The tool of perpetual bonds to service the debt of the perpetually sick and asthmatic Argentina is intended to be used by the President of Argentina, Javier Millay.
More specifically, the Argentine president by issuing perpetual debt seeks to repay a $16 billion bond – money that had been used to renationalize the country’s public energy company Yacimientos Petrolíferos Fiscales (YFP). It is recalled that YPF was privatized in 1993 and was bought by the Spanish company Repsol S.A. in 1999. The new company was named “Repsol YPF”. The renationalization of 51% was started in 2012 by President Cristina Fernandez de Kirchner – but it was a wrong practice.

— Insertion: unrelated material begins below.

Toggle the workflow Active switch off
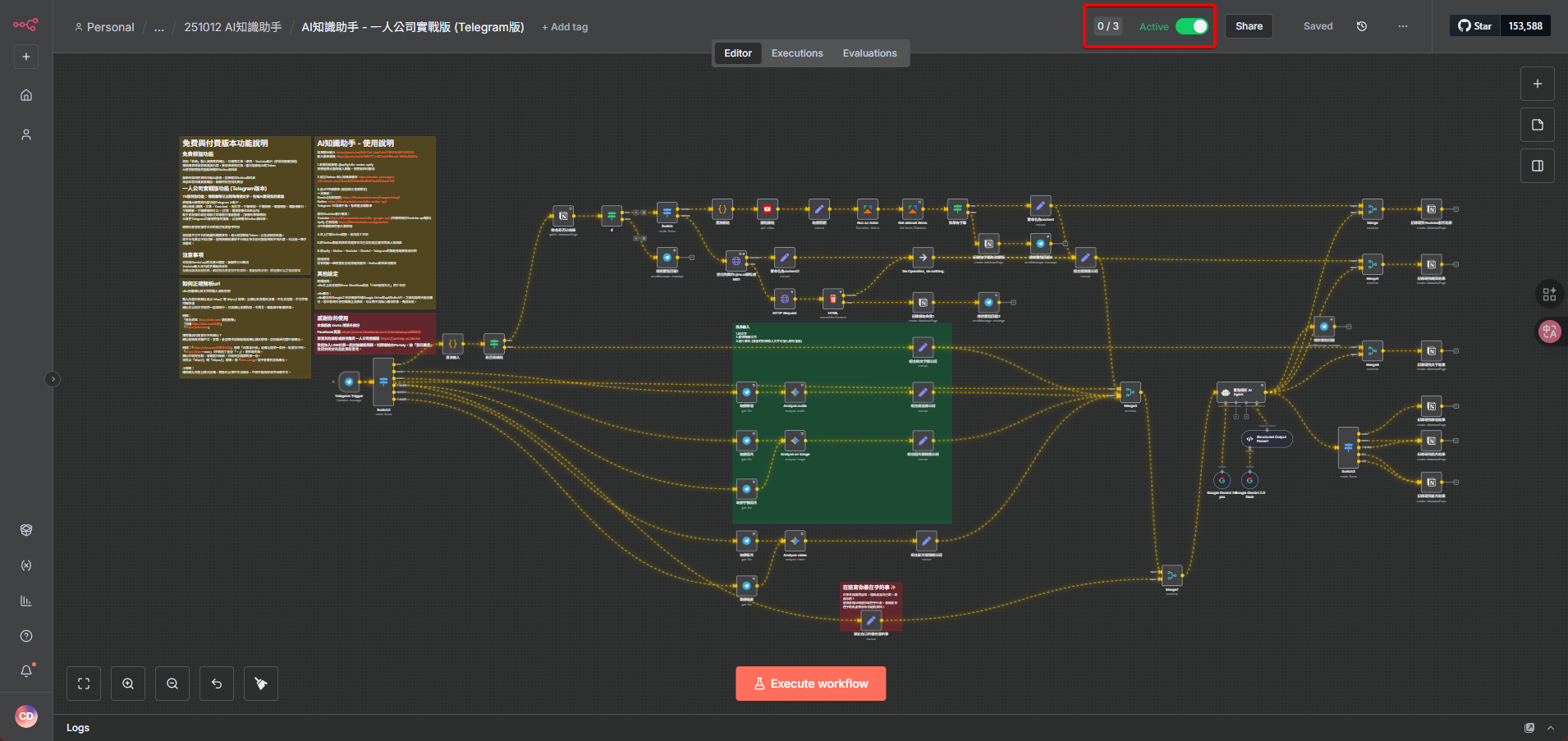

The Argentine government, after a long legal battle, was defeated in international courts and finally agreed to pay compensation.
And now it’s time to start paying the plaintiffs by January 10, with the first $6.2 billion going to Burford Capital.
The perpetual debt
In any case, perpetual bonds are the solution proposed by Argentina’s new president, Javier Millay, in an attempt to fix his country’s public finances. The only thing that is certain is that there is no money in the country of the once mighty country of Latin America.
Hence the assumption of an unlimited time bond, known in English as consols bond (consolidated bonds) or perp – short for “perpetual”. The reason for a bond with no duration, intended, in theory, to pay fixed coupons for an infinite period of time. Its main advantage is considered to be the prospect of securing a steady flow of product payments. On the other hand, its main disadvantage is the inability to repay the collateral.
Also, as far as the specific financial instrument is concerned, there are other risks, to which Argentina is particularly sensitive. More specifically:
- the fluctuation of interest rates,
- the credibility of the publisher itself and
- the difficulty of reselling the security to other investors.
The issuance of the Argentine bond will in turn be financed by the imposition of a tax called the “Kicillof tax”: a direct reference to the current governor of Buenos Aires and Minister of Economy at the time of the renationalization of YPF in 2013 Axel Kicillof. The goal, in Millay’s own words, is to remind all Argentines that “they have to pay a certain amount every year because of the monstrous mistake made by Kicillof.”
The plan to reduce the Argentine debt without cutting its nominal value, by exchanging the official institutional debt to the IMF and lenders in general with a different type of bonds: the so-called “perpetual” bonds with a growth clause.
You were talking about a “haircut” but it will not be a typical “haircut” and thus it will not appear as bankruptcy.
Perpetuals, which are long-term bonds of up to 100 years or never expire. The Argentine president’s proposal for a debt swap would be a form of “smart debt engineering” that allows avoiding the use of terms such as “haircut”, politically unacceptable to creditors.
In this way, the president of Argentina is trying to reform his country by giving his creditors fiscal room to do so. Otherwise, Argentina will continue to suffocate.